#### Instructions for the task:
Below are some entries. Copy each line in them that holds "computer".

[[ Data provided, beginning ]]

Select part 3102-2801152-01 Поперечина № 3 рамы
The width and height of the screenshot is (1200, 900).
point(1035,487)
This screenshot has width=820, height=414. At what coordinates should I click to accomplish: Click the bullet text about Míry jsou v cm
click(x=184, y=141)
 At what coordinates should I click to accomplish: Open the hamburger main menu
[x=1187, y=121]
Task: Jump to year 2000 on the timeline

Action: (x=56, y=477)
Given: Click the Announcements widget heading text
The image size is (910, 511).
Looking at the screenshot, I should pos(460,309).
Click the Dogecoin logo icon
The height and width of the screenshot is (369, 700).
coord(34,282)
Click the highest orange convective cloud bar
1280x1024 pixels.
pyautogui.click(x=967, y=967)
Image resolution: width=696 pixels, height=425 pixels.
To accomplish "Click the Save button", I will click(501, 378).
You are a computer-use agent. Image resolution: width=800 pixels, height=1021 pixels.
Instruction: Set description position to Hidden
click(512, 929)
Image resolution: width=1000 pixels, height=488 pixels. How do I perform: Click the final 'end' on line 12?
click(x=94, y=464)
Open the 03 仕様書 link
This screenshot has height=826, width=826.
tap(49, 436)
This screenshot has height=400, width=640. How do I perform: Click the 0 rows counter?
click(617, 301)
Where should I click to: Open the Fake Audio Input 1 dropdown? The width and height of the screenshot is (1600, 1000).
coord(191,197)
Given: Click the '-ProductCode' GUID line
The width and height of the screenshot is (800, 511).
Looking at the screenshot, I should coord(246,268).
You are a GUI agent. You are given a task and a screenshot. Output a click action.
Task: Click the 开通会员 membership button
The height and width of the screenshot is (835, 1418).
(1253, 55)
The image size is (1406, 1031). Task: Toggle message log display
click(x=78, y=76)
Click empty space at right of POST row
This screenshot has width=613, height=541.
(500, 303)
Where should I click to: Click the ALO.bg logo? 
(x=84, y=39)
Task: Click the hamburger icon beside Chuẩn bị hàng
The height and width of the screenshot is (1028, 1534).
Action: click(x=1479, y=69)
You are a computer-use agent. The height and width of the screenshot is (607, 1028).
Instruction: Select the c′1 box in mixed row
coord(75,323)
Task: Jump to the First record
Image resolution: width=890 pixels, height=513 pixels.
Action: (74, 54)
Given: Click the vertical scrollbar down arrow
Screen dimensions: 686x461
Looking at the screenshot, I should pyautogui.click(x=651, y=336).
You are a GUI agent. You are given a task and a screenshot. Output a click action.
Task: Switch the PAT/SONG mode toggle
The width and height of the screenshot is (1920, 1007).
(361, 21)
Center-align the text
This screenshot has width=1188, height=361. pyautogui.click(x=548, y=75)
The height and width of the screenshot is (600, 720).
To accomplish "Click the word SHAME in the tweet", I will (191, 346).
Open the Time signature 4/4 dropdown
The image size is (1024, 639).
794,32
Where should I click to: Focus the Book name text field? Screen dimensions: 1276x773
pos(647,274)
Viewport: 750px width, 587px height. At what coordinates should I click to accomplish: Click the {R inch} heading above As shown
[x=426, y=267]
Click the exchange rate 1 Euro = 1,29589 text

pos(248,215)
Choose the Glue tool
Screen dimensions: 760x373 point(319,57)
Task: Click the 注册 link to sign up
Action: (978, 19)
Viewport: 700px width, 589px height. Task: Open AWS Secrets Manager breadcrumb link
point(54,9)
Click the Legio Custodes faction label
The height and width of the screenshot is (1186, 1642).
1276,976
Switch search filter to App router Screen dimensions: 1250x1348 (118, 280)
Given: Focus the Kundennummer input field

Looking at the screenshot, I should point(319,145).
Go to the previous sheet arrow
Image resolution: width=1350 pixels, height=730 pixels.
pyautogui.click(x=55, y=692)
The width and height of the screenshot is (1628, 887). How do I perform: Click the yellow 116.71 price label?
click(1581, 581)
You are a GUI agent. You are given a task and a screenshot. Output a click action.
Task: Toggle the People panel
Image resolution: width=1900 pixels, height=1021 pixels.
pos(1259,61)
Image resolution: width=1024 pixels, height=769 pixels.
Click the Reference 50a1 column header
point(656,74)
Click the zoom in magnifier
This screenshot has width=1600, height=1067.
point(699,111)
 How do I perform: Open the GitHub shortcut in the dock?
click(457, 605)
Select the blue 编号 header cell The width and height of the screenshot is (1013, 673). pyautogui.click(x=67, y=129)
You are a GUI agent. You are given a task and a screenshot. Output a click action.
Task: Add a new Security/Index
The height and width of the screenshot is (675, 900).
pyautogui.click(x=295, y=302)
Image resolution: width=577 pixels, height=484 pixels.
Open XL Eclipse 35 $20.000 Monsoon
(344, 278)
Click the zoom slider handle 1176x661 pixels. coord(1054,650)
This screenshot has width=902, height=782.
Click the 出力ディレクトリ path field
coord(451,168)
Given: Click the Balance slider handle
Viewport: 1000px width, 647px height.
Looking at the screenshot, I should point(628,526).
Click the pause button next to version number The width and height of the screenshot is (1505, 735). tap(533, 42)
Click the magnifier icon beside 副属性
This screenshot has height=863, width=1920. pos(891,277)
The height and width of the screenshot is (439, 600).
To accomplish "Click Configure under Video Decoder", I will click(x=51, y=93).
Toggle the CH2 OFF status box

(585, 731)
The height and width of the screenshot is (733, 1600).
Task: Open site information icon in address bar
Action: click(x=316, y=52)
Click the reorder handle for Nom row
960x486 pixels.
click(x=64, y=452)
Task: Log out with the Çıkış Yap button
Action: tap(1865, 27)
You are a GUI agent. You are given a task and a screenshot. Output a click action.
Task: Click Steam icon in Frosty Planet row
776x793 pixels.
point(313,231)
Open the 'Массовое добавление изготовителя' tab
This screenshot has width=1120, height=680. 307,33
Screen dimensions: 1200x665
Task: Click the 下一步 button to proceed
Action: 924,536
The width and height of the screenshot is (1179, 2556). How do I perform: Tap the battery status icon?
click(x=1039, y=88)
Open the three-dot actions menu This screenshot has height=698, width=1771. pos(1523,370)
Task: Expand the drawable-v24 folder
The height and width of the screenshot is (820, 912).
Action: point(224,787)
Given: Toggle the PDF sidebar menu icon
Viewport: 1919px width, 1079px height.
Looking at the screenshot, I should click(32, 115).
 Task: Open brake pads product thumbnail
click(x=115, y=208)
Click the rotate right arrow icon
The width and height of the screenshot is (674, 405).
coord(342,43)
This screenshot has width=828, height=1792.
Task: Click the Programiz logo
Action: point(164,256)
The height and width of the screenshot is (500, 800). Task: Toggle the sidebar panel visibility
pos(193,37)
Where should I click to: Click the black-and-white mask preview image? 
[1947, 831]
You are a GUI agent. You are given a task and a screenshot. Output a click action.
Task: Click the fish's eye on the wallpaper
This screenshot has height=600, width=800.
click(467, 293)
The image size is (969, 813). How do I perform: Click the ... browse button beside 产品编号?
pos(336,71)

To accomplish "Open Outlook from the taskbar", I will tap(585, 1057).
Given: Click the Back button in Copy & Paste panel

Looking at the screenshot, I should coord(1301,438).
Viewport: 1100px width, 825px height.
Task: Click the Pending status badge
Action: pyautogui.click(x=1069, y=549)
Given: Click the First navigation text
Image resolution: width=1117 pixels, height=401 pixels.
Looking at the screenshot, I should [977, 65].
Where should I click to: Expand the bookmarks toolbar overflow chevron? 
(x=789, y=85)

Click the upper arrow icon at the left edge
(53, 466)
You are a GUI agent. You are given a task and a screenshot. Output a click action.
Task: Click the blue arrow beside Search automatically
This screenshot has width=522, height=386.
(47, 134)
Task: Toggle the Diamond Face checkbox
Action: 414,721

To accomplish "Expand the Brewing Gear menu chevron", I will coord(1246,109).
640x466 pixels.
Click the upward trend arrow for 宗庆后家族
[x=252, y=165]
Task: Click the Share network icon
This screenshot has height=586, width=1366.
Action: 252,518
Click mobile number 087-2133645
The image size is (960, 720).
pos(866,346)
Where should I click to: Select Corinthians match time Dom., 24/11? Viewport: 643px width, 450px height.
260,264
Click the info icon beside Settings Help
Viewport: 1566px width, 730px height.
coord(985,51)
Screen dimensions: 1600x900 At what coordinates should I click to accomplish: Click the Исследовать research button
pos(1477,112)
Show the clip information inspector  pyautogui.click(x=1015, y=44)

[[ Data provided, end ]]

#### Solution:
You are a computer-use agent. Image resolution: width=800 pixels, height=1021 pixels.
You are a computer-use agent. The height and width of the screenshot is (607, 1028).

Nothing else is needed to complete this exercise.